▸ Set problem
Copy out every one of the following records line for line, without altering anything.

▸ Raw data
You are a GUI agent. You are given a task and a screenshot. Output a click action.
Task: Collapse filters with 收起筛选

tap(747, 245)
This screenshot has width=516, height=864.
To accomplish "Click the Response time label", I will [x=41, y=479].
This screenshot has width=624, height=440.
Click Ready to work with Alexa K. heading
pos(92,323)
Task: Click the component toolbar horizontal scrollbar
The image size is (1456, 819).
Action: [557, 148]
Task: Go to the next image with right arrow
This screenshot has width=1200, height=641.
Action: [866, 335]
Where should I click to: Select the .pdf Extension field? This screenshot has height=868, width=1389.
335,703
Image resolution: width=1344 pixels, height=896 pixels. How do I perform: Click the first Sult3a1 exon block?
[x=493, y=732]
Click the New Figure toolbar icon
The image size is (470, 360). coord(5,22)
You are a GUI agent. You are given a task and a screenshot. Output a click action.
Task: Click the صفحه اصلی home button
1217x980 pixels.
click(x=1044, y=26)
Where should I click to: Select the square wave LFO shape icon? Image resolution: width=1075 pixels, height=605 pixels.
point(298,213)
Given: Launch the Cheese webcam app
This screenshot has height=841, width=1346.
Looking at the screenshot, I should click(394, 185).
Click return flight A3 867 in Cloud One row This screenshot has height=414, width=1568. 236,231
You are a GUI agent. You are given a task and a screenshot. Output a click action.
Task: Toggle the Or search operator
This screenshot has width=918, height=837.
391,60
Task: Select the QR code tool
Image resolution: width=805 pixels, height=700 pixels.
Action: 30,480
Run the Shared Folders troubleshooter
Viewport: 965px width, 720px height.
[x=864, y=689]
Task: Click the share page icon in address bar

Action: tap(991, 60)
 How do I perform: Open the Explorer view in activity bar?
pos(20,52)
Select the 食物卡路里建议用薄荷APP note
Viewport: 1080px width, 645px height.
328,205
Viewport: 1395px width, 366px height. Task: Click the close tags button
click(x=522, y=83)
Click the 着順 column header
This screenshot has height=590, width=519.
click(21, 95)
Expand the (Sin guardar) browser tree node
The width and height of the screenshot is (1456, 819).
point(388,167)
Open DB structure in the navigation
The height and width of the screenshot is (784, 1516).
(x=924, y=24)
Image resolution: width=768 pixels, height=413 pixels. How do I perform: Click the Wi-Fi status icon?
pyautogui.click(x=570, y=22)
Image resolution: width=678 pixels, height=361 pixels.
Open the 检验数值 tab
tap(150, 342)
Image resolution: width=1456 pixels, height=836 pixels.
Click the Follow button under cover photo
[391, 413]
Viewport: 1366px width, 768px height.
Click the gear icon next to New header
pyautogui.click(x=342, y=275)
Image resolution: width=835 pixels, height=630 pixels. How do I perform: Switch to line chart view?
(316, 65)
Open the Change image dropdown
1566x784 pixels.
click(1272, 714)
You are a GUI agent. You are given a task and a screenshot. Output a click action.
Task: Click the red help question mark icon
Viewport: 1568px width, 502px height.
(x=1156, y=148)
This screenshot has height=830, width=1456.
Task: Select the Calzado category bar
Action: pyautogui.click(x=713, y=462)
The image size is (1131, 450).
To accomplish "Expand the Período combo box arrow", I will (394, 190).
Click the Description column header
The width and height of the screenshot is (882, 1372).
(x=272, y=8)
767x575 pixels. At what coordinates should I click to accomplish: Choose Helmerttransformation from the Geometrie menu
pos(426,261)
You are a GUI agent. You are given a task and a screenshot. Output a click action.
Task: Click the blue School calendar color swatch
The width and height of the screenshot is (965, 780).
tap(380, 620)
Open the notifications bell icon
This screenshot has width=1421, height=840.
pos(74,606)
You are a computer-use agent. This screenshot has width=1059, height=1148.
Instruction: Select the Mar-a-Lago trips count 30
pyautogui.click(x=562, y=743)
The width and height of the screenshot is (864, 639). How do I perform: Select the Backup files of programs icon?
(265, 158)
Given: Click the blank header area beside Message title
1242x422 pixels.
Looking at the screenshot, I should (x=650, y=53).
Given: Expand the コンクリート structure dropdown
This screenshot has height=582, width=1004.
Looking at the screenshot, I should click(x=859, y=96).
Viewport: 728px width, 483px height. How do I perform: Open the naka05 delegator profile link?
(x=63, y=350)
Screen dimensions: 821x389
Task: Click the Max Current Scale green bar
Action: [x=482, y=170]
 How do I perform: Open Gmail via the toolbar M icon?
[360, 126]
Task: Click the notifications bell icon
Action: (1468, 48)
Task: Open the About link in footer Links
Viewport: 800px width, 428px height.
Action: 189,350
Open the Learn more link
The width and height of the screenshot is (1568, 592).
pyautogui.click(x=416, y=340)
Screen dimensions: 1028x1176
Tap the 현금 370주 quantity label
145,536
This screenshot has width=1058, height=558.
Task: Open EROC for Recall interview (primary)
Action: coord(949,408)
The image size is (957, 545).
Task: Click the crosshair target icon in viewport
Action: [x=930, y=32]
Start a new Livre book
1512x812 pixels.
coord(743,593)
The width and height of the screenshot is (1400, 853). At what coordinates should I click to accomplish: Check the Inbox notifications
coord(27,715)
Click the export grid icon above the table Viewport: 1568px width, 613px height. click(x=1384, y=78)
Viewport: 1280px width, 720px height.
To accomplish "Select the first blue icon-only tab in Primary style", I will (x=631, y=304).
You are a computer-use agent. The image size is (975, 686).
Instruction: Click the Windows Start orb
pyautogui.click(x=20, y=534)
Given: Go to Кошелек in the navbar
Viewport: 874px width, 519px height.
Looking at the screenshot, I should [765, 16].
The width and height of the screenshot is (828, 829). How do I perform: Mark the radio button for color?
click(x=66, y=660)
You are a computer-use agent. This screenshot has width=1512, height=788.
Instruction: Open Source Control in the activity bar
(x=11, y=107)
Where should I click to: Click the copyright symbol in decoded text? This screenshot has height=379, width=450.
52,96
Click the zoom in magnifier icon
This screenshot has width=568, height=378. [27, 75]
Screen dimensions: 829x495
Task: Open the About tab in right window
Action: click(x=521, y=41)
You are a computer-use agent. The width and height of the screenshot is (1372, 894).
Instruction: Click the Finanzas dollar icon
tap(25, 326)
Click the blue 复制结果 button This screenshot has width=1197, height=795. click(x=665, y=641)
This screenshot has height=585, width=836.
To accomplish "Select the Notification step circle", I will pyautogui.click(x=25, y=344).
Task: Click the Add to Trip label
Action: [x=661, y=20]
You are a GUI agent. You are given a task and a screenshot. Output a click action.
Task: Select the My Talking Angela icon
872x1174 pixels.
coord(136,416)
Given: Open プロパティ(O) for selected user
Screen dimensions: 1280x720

▸ Task output
You are a GUI agent. You are given a task and a screenshot. Output a click action.
Task: Collapse filters with 收起筛选

tap(747, 245)
This screenshot has width=516, height=864.
To accomplish "Click the Response time label", I will [x=41, y=479].
This screenshot has width=624, height=440.
Click Ready to work with Alexa K. heading
pos(92,323)
Task: Click the component toolbar horizontal scrollbar
The image size is (1456, 819).
Action: [557, 148]
Task: Go to the next image with right arrow
This screenshot has width=1200, height=641.
Action: [866, 335]
Where should I click to: Select the .pdf Extension field? This screenshot has height=868, width=1389.
335,703
Image resolution: width=1344 pixels, height=896 pixels. How do I perform: Click the first Sult3a1 exon block?
[x=493, y=732]
Click the New Figure toolbar icon
The image size is (470, 360). coord(5,22)
You are a GUI agent. You are given a task and a screenshot. Output a click action.
Task: Click the صفحه اصلی home button
1217x980 pixels.
click(x=1044, y=26)
Where should I click to: Select the square wave LFO shape icon? Image resolution: width=1075 pixels, height=605 pixels.
point(298,213)
Given: Launch the Cheese webcam app
This screenshot has height=841, width=1346.
Looking at the screenshot, I should click(394, 185).
Click return flight A3 867 in Cloud One row This screenshot has height=414, width=1568. 236,231
You are a GUI agent. You are given a task and a screenshot. Output a click action.
Task: Toggle the Or search operator
This screenshot has width=918, height=837.
391,60
Task: Select the QR code tool
Image resolution: width=805 pixels, height=700 pixels.
Action: 30,480
Run the Shared Folders troubleshooter
Viewport: 965px width, 720px height.
[x=864, y=689]
Task: Click the share page icon in address bar

Action: tap(991, 60)
 How do I perform: Open the Explorer view in activity bar?
pos(20,52)
Select the 食物卡路里建议用薄荷APP note
Viewport: 1080px width, 645px height.
328,205
Viewport: 1395px width, 366px height. Task: Click the close tags button
click(x=522, y=83)
Click the 着順 column header
This screenshot has height=590, width=519.
click(21, 95)
Expand the (Sin guardar) browser tree node
The width and height of the screenshot is (1456, 819).
point(388,167)
Open DB structure in the navigation
The height and width of the screenshot is (784, 1516).
(x=924, y=24)
Image resolution: width=768 pixels, height=413 pixels. How do I perform: Click the Wi-Fi status icon?
pyautogui.click(x=570, y=22)
Image resolution: width=678 pixels, height=361 pixels.
Open the 检验数值 tab
tap(150, 342)
Image resolution: width=1456 pixels, height=836 pixels.
Click the Follow button under cover photo
[391, 413]
Viewport: 1366px width, 768px height.
Click the gear icon next to New header
pyautogui.click(x=342, y=275)
Image resolution: width=835 pixels, height=630 pixels. How do I perform: Switch to line chart view?
(316, 65)
Open the Change image dropdown
1566x784 pixels.
click(1272, 714)
You are a GUI agent. You are given a task and a screenshot. Output a click action.
Task: Click the red help question mark icon
Viewport: 1568px width, 502px height.
(x=1156, y=148)
This screenshot has height=830, width=1456.
Task: Select the Calzado category bar
Action: pyautogui.click(x=713, y=462)
The image size is (1131, 450).
To accomplish "Expand the Período combo box arrow", I will (394, 190).
Click the Description column header
The width and height of the screenshot is (882, 1372).
(x=272, y=8)
767x575 pixels. At what coordinates should I click to accomplish: Choose Helmerttransformation from the Geometrie menu
pos(426,261)
You are a GUI agent. You are given a task and a screenshot. Output a click action.
Task: Click the blue School calendar color swatch
The width and height of the screenshot is (965, 780).
tap(380, 620)
Open the notifications bell icon
This screenshot has width=1421, height=840.
pos(74,606)
You are a computer-use agent. This screenshot has width=1059, height=1148.
Instruction: Select the Mar-a-Lago trips count 30
pyautogui.click(x=562, y=743)
The width and height of the screenshot is (864, 639). How do I perform: Select the Backup files of programs icon?
(265, 158)
Given: Click the blank header area beside Message title
1242x422 pixels.
Looking at the screenshot, I should (x=650, y=53).
Given: Expand the コンクリート structure dropdown
This screenshot has height=582, width=1004.
Looking at the screenshot, I should click(x=859, y=96).
Viewport: 728px width, 483px height. How do I perform: Open the naka05 delegator profile link?
(x=63, y=350)
Screen dimensions: 821x389
Task: Click the Max Current Scale green bar
Action: [x=482, y=170]
 How do I perform: Open Gmail via the toolbar M icon?
[360, 126]
Task: Click the notifications bell icon
Action: (1468, 48)
Task: Open the About link in footer Links
Viewport: 800px width, 428px height.
Action: 189,350
Open the Learn more link
The width and height of the screenshot is (1568, 592).
pyautogui.click(x=416, y=340)
Screen dimensions: 1028x1176
Tap the 현금 370주 quantity label
145,536
This screenshot has width=1058, height=558.
Task: Open EROC for Recall interview (primary)
Action: coord(949,408)
The image size is (957, 545).
Task: Click the crosshair target icon in viewport
Action: [x=930, y=32]
Start a new Livre book
1512x812 pixels.
coord(743,593)
The width and height of the screenshot is (1400, 853). At what coordinates should I click to accomplish: Check the Inbox notifications
coord(27,715)
Click the export grid icon above the table Viewport: 1568px width, 613px height. click(x=1384, y=78)
Viewport: 1280px width, 720px height.
To accomplish "Select the first blue icon-only tab in Primary style", I will (x=631, y=304).
You are a computer-use agent. The image size is (975, 686).
Instruction: Click the Windows Start orb
pyautogui.click(x=20, y=534)
Given: Go to Кошелек in the navbar
Viewport: 874px width, 519px height.
Looking at the screenshot, I should [765, 16].
The width and height of the screenshot is (828, 829). How do I perform: Mark the radio button for color?
click(x=66, y=660)
You are a computer-use agent. This screenshot has width=1512, height=788.
Instruction: Open Source Control in the activity bar
(x=11, y=107)
Where should I click to: Click the copyright symbol in decoded text? This screenshot has height=379, width=450.
52,96
Click the zoom in magnifier icon
This screenshot has width=568, height=378. [27, 75]
Screen dimensions: 829x495
Task: Open the About tab in right window
Action: click(x=521, y=41)
You are a computer-use agent. The width and height of the screenshot is (1372, 894).
Instruction: Click the Finanzas dollar icon
tap(25, 326)
Click the blue 复制结果 button This screenshot has width=1197, height=795. click(x=665, y=641)
This screenshot has height=585, width=836.
To accomplish "Select the Notification step circle", I will pyautogui.click(x=25, y=344).
Task: Click the Add to Trip label
Action: [x=661, y=20]
You are a GUI agent. You are given a task and a screenshot. Output a click action.
Task: Select the My Talking Angela icon
872x1174 pixels.
coord(136,416)
Given: Open プロパティ(O) for selected user
Screen dimensions: 1280x720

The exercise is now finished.